Microfabricated devices possessing magnetic properties are of great utility in bioanalytical microdevices due to their controlled manipulation with external magnets. Current methods for creating magnetic microdevices yield a low-transparency material preventing light microscopy-based inspection of biological specimens on the structures. Uniformly transparent magnetic photoresists were developed for microdevices that require high transparency as well as consistent magnetism across the structure. Colloidal formation of 10 nm maghemite particles was minimized during addition to the negative photoresists SU-8 and 1002F through organic capping of the nanoparticles and utilization of solvent-based dispersion techniques. Photoresists with maghemite concentrations of 0.01–1% had a high transparency due to the even dispersal of maghemite nanoparticles within the polymer as observed with transmission electron microscopy (TEM). These magnetic photoresists were used to fabricate microstructures with aspect ratios up to 4:1 and a resolution of 3 μm.
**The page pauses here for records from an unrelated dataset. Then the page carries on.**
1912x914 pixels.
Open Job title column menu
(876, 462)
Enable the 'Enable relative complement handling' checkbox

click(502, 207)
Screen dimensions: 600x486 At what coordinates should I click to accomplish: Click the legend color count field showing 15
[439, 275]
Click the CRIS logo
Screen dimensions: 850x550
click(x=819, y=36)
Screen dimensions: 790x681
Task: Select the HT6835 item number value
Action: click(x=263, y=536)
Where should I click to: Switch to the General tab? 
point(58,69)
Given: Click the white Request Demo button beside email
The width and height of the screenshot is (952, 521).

Various cell lines showed excellent adhesion and viability on the magnetic photoresists.
 
Inspection of cells cultured on the magnetic photoresists with TEM showed cellular uptake of magnetic nanoparticles leeched from the photoresists. Cellular contamination by magnetic nanoparticles was eliminated by capping the magnetic photoresist surface with native 1002F photoresist or by removing the top layer of the magnetic photoresist through surface roughening.
 
The utility of these magnetic photoresists was demonstrated by sorting single cells (HeLa, RBL and 3T3 cells) cultured on arrays of releasable magnetic micropallets. 100% of magnetic micropallets with attached cells were collected following release from the array. 85–92% of the collected cells expanded into colonies
 
These polymeric magnetic materials should find wide use in the fabrication of structures for BioMEMS applications such as magnetic cell arrays, micro actuators, magnetic cantilevers, magnetic AFM probes, stir bars, sensors, relays and magneto-optical devices.